目的探讨虎杖药材治疗肺动脉高压(PAH)的作用机制。方法通过中药系统药理学数据库和分析平台(TCMSP)和PubMed检索虎杖活性成分,构建活性成分库。通过TCMSP获取活性成分的潜在靶点,利用Uniprot数据库获取潜在靶基因。利用人类基因数据库(GeneCards)和人类孟德尔遗传数据库(OMIM)筛选PAH致病靶点与活性成分靶点基因,构建“药物-活性成分-疾病靶点”可视化网络。将潜在靶点导入String数据库,构建蛋白-蛋白相互作用(PPI)网络;利用DAVID数据库将潜在靶点进行基因本体论(GO)功能富集分析和京都基因与基因组百科全书(KEGG)通路富集分析。将节点度值排名前7的活性成分与排名前6的核心靶点利用AutoDockTools和PyMOL软件进行分子对接和可视化分析。结果筛选出活性成分39个,对应靶基因323个,与PAH共同靶点138个。经PPI网络分析,其中关键靶点涉及AKT1,VEGFA,TNF等;GO功能富集分析主要涉及低氧反应、炎性反应、血管再生等功能;KEGG通路富集分析主要涉及细胞增殖、细胞凋亡、炎性反应等信号通路;分子对接结果表明,虎杖药材活性成分白藜芦醇、木犀草素与AKT1,大黄素、芹黄素与TNF均有较好的亲和力。
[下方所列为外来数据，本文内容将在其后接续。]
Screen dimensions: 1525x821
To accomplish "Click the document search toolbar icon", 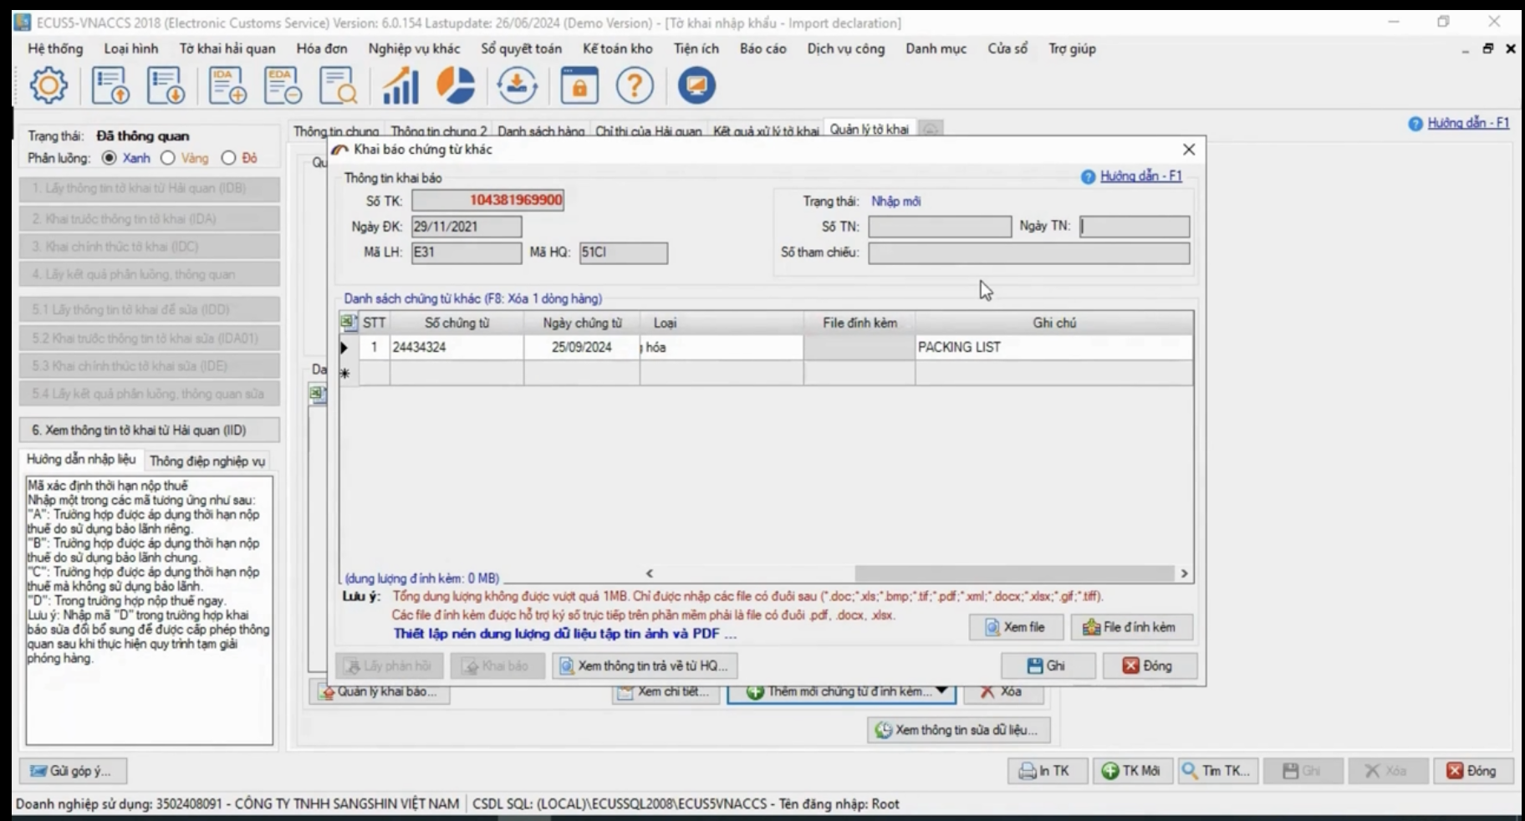I will (338, 85).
结论虎杖药材可通过多种作用机制预防和治疗PAH。

Objective To investigate the mechanism of Polygoni Cuspidati Rhizoma et Radix in the treatment of pulmonary arterial hypertension(PAH).Methods The active components of Polygoni Cuspidati Rhizoma et Radix were searched through the Traditional Chinese Medicine Systems Pharmacology Database and Analysis Platform(TCMSP)and PubMed to construct the database of active components.The potential targets of active components were obtained by the TCMSP,and the potential target genes were obtained by the Uniprot database.The pathogenic targets of PAH and target genes of Polygoni Cuspidati Rhizoma et Radix were screened through the GeneCards and Online Mendelian Inheritance in Man(OMIM)databases to construct the"traditional Chinese medicine-active components-disease target"visual network.The potential targets were imported into the String database to construct the protein-protein interaction(PPI)network.Gene Ontology(GO)function enrichment analysis and Kyoto Encyclopedia of Genes and Genomes(KEGG)pathway enrichment analysis were conducted on the potential targets through the DAVID database.Molecular docking and visual analysis were conducted on the active components ranking the top sever in the Degree value and the key targets ranking the top six through AutoDock tools and PyMOL software.Results Thirty-nine active components were screened from Polygoni Cuspidati Rhizoma et Radix,including 323 corresponding target genes and 138 common targets corresponded with PAH.PPI network analysis showed that the key targets involved AKT1,VEGFA,TNF and so on.Go function enrichment analysis mainly involved hypoxic response,inflammatory response,vascular regeneration and other functions.KEGG pathway enrichment analysis mainly involved signaling pathways such as cell proliferation,apoptosis and inflammatory response.Molecular docking results showed that resveratrol and luteolin had a good affinity with AKT1,emodin and apigenin had a good affinity with TNF.Conclusion Polygoni Cuspidati Rhizoma et Radix can prevent and treat PAH through a variety of mechanisms.